The most efficient kernel watchers can be used on most platforms, but checked for their accuracy periodically by the “warthog” watcher.

diffxx · on Oct 18, 2022

What do you mean by beat kqueue? Is it faster than kqueue? Does it use less memory than kqueue?

How does the baseline filesystem watcher work? If it doesn't use kqueue, does it poll the filesystem periodically and diff against an in memory representation? If yes, see my other comments. If not, I am genuinely curious what you are doing because you know something that I do not.

e-dant · on Oct 18, 2022

When I began this project, I started with kqueue. The performance was wanting and there were bugs with very large file trees.

I moved to a minimal std::filesystem-based watcher and optimized it from there.

There hasn’t been a formal head-to-head test between the two. That should be about halfway down my todo list. It’s worth revisiting more formally.

My response to this question should help here: https://news.ycombinator.com/item?id=33247155#33251437

In short, there’s no secret sauce. There’s an efficiency spread in (what I consider) edge-cases.

Every potential gain over other naive watchers implemented with kqueue is likely algorithmic. I store events in a historical map, compare differences to the current state of the file tree, prune them, and send events when they change. That’s the whole implementation: scan paths, record their attributes, check for differences in the map, and send events when they happen. I haven’t given much thought to exactly why it beats kqueue, nor are there any good tests showing by how much. (Again, this is worth doing.)

diffxx · on Oct 18, 2022

Makes sense. I have only used kqueue on macos to monitor a small number of files and I find it quite painful to use and the semantics were confusing, not sure if it is different on say freebsd.

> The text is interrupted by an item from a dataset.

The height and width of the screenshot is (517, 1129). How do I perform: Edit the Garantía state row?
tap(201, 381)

Just as a heads up, one of the strange fsevents issues is that it fails if you register two directories where one directory is a prefix of the other. So say that you want to monitor directories $ROOT/foo and $ROOT/fo and you register an event stream first with $ROOT/foo and then $ROOT/fo, you will only receive events for paths in $ROOT/fo and no events for paths in $ROOT/foo (I just double checked that this is still the case in Monterey at least). I never bothered to report this to apple but worked around it by just registering a stream with $ROOT if I detected that one path name was a substring of another.

marwis · on Oct 19, 2022

Have you tried using auditpipe?

commandlinefan · on Oct 18, 2022

> hook into the underlying kernel events like kqueue...

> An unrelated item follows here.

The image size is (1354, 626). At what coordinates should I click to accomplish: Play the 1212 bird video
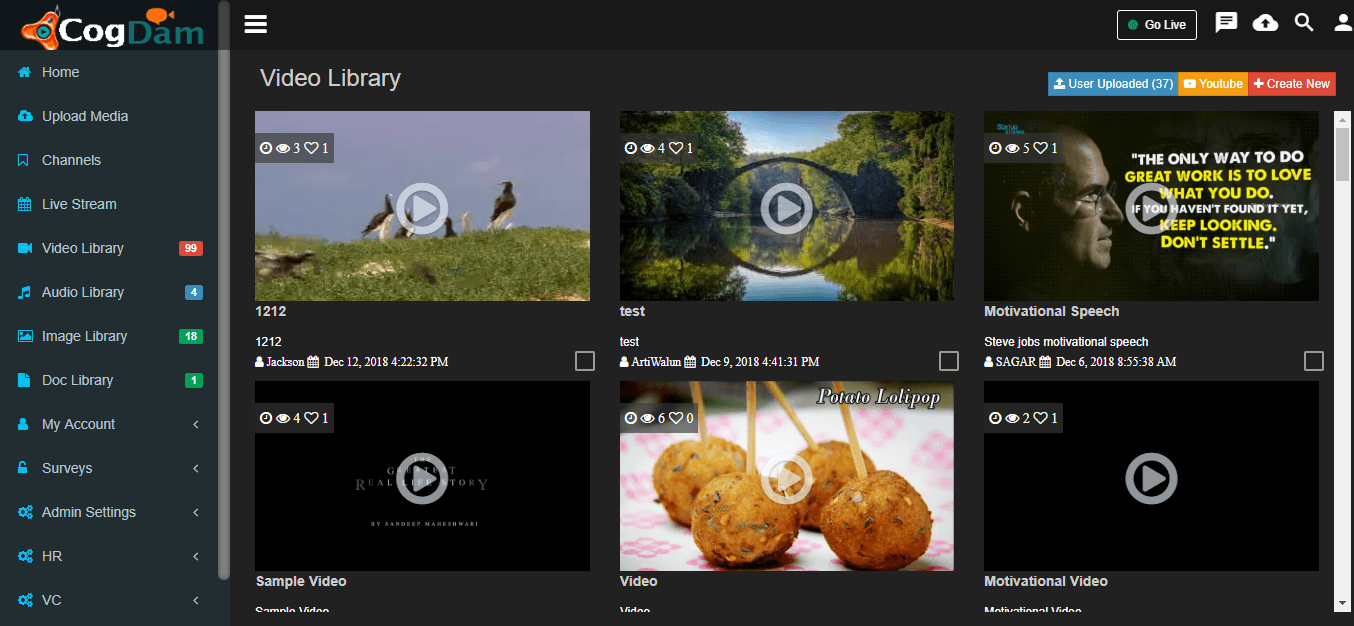(x=421, y=208)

I'm really surprised that this sort of functionality isn't built into OS's/filesystems. I recently had to do this for HDFS, and I finally "gave up" and polled the file system like you suggest as your first option. Event notification seems like something that ought to be a fundamental feature and is best owned by the file system itself.

nomel · on Oct 18, 2022

> I'm really surprised that this sort of functionality isn't built into OS's/filesystems

It appears to be built into macOS [1]?

> Whenever the filesystem is changed, the kernel passes notifications via the special device file /dev/fsevents to a userspace process called fseventsd

Which I assume is what they're referring to here:

> A platform filesystem watcher for Darwin is used, but certain event properties are handled by the standard library. Namely, the event time and the path type.

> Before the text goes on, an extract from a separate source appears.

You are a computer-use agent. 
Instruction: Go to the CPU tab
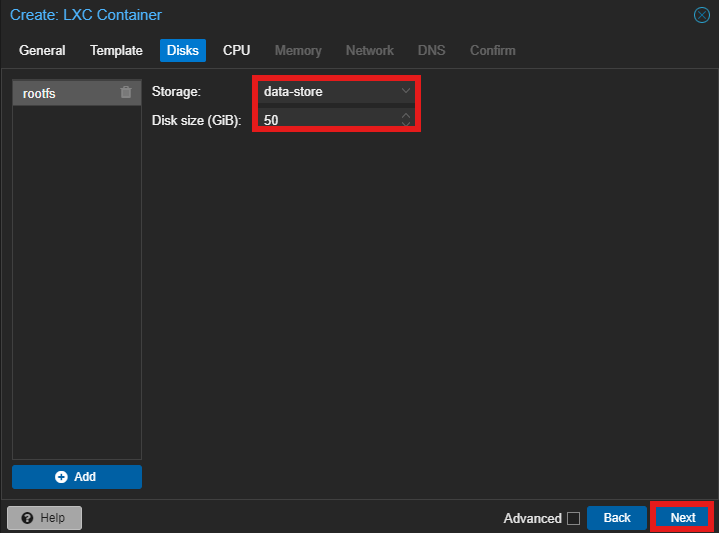coord(237,50)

1. https://en.wikipedia.org/wiki/FSEvents

diffxx · on Oct 18, 2022

> It appears to be built into macOS [1]?

It is, but it's badly implemented and buggy. But the real problem is that there is no posix like specification for file system events so every platform does it differently. Even if every platform implementation were perfect and bug free, it is a huge pain to write wrappers for each one.

diffxx · on Oct 18, 2022

Completely agree. That is why having built a tool similar to this one, I'm not even linking to it. The complexity involved in working around the OS limitations is maddening and convinced me that it would be better to think of a different approach to writing software that wouldn't require monitoring files to achieve the fast feedback loop that these tools are designed to facilitate.

The magic file approach described by kevincox below is probably the best way to get > 95% of the benefit with < 1% of the work.

e-dant · on Oct 18, 2022

It’s difficult to get it perfectly right.

There is ongoing work attempting to make it more perfect.

I expect a year or two before this is complete.

For now though, it does do what it says. The tests I’ve run show that it is accurate over large amounts of events and time. For under 1 million files and/or directories, it uses a near-zero amount of resources. Testing on older processors shows similarly positive results.

But this is so far from perfect. This is only the groundwork. Most of the bugs have yet to be discovered. The platform support, more often than not, uses the safe “baseline” watcher in favor of accuracy.

Ned14 of Boost fame has given the project some expert advice which will help it along smoothly.

diffxx · on Oct 18, 2022

What do you mean near-zero? You said that inotify doesn't work (and ned14 offers his comments about it). If you are using polling, I do not understand how your approach could be using non-zero amount of resources. Let's say you are monitoring a directory with 1 million files, how can you store the state in less than 20MB of memory (which is about the most optimistic lower bound that I can think of)? What is your secret sauce? Do you mean there is no overhead beyond the baseline watcher? But what about the overhead of the baseline watcher itself?

For what it's worth, in spite of ned14's comments, I have never seen inotify fail in practice (except for if it hits the os file descriptor limits in which case it does fail noisily). The tool I wrote uses inotify for linux. It is used by thousands of developers every day as part of an editor integration and there are no open issues about dropped file events.

Your time frame is probably about right. It took me about a year to work through all the edge cases.

e-dant · on Oct 18, 2022

Near-zero is a bit loose. It keeps a relatively compact in-memory representation. You’re about right with your estimate. Having measured just now, it’s about 30mb for 1 million directories.

The baseline Watcher’s efficiency has a wide spread. When there are many thousands of nested subdirectories, the CPU approaches the limit of the thread it’s on. Flatter directories, or many files without nested subdirectories, do not have nearly as much of an effect. I’ve seen it run on around 10 million paths on a very flat test directory.

So, near-zero is somewhat misleading. There’s a wide spread in efficiency. It was my judgement that deeply nested directory trees were far less common in practice then, so I wrote “near-zero” in the optimistic case.

It uses polling under the hood (at least, I’m sure it does. It uses whatever std::filesystem uses, which is almost certainly polling).